The Letters Had an Impact on Sentencing of Ravi
To many fair minded people and people knowledgeable of how most judges will sentence (by average) a person vis a vis the crime were shocked by the sentence of Ravi. In most cases a person convicted of manslaughter usually wont get the same low sentence as somebody who assaulted somebody else by a slapped in the in the face.
In the case of Ravi you had a jury who convicted him of a laundry list of crimes, for him to do 30 days with small financial fine is like the judge annulled the conviction of the jury.
One is curious to ask why? Is he anti gay? Was he a bully when he was in college? After listening to all the testimony and evidence we have to assumed he was very well verse on the crime. As we ponder this question we find all the letters that were sent to him(the judge). Most people were expecting a serious sentence. That is people on both sides of the issue. The only people that had something to gain to plead with the judge were the Ravi family and many supporters from his country and from here, even gay people themselves. They were the ones that mostly wrote to the judge asking for mercy. .
Those letters came from a man who was once beaten with a baseball bat in a racially motivated attack, the widow of a Minnesota judge, a group representing lesbian, gay and transgender people from South Asia, a gay member of the Navy, and the father of a woman who committed suicide, among others.
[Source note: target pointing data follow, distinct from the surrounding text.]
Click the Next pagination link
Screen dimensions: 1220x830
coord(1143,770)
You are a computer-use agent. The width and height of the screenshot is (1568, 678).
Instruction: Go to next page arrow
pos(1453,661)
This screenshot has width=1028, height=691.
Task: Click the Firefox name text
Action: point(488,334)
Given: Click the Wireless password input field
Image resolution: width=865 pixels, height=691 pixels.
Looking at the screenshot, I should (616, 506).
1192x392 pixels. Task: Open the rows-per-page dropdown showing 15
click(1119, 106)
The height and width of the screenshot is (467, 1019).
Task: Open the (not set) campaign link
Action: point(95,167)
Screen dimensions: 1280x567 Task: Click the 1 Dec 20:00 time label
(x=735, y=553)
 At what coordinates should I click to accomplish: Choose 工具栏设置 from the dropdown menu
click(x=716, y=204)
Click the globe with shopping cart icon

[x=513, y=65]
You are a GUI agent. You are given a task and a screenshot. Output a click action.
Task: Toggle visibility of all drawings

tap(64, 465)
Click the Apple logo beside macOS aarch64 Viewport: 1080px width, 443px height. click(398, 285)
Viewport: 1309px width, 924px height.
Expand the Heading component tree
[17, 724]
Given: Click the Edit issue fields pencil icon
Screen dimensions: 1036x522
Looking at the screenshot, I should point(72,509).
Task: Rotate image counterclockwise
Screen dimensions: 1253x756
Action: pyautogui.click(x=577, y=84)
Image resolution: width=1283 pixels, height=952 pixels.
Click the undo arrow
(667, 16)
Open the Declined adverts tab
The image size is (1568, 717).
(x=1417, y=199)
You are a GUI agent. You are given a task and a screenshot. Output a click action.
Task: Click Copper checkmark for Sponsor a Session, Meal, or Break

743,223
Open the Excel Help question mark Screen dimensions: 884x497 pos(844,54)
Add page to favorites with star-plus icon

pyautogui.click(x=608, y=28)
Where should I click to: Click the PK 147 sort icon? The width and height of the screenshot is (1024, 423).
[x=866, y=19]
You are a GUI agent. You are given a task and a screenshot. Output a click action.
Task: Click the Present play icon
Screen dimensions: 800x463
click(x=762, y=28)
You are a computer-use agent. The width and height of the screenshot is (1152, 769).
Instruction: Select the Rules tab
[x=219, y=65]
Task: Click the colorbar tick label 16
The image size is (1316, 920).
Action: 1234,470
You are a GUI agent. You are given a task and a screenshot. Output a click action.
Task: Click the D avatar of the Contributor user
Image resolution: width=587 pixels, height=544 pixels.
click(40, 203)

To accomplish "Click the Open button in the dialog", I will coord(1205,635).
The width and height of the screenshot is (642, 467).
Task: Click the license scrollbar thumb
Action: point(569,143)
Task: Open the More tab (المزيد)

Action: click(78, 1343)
There were more than 100 in all, and nearly all had the same theme: telling the judge it would be unjust to put former Rutgers student Dharun Ravi in prison for using a webcam to see roommate Tyler Clementi kissing another man in 2010, just days before Clementi killed himself.
"I learned a lot about bias crimes and bullying through this case," said a writer named Louise. "The bullying and bias acts occurred when the legal system and media got involved. Ravi is not to blame for the hardships endured by the gay community nor should he be tied to the whipping post because of it. If Tyler was not gay, this would have been just a prank gone wrong and no one would have rushed to incarcerate."
Ravi, now 20, was convicted in March of 15 criminal counts. Soon after, the letters began pouring into Superior Court Judge Glenn Berman's chambers making requests for how to handle sentencing.
Last week, Berman said Ravi would have to serve 30 days in jail. Because the sentence is less than a year, it decreases the chances that immigration authorities will seek to have Ravi deported to India, where he was born and remains a citizen. Prosecutors said they would appeal the sentence as too light.
Before delivering the sentence, Berman held up a folder, inches thick, of the letters he had received. Later, he quoted one of them, calling Clementi's suicide the "pink elephant" in the case.
Some of the letters came through an orchestrated effort. More than 30 of those in the file opened by the judge included a pre-printed plea with space for personal additions.
Sandeep Sharma, a friend of Ravi's family and an organizer of the letters, said he thinks the letters were one factor in the relatively light sentence. "It had probably some influence," Sharma said. "I think the judge himself did not believe that this case belonged to the criminal court system to begin with.”
So we have a loss of a good young man that happened to be gay and in the closet. A non violent man. Had he been straight he probably would have been jailed for what he would have done to Ravi and then raised his arms like a champion after he wins a boxing match.